> **What the task asks**: Lay out the records as a JSON list of strings, one string per line and no blank lines, from the line with "Where should I" up to and including the line with "coord(227,15)".

(Rows showing where targets appear)
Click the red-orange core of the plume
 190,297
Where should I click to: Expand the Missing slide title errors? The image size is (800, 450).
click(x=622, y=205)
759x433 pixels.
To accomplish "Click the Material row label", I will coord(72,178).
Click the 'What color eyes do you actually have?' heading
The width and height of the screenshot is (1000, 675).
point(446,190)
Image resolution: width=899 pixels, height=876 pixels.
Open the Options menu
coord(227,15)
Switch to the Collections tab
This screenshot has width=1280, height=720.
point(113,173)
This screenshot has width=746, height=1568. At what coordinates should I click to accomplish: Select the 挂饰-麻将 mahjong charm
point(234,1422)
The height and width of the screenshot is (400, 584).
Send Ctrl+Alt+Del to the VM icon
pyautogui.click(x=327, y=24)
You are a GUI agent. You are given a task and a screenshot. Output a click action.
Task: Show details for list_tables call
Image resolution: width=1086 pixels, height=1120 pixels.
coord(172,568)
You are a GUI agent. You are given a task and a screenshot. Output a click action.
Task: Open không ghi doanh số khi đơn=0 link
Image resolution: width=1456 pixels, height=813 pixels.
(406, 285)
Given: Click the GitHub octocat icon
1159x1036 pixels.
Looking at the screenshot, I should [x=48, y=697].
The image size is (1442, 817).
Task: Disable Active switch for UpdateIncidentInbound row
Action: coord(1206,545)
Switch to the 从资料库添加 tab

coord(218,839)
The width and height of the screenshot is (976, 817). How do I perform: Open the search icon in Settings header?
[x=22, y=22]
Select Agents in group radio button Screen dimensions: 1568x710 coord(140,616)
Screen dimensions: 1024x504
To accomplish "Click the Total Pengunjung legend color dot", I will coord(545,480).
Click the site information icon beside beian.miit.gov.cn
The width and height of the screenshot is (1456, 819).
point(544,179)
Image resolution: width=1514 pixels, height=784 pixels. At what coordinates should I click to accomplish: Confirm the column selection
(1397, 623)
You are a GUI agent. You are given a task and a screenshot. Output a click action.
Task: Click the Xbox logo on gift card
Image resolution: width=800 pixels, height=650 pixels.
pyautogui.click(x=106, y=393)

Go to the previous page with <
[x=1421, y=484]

> **Result of the task**:
[
  "Where should I click to: Expand the Missing slide title errors? The image size is (800, 450).",
  "click(x=622, y=205)",
  "759x433 pixels.",
  "To accomplish \"Click the Material row label\", I will coord(72,178).",
  "Click the 'What color eyes do you actually have?' heading",
  "The width and height of the screenshot is (1000, 675).",
  "point(446,190)",
  "Image resolution: width=899 pixels, height=876 pixels.",
  "Open the Options menu",
  "coord(227,15)"
]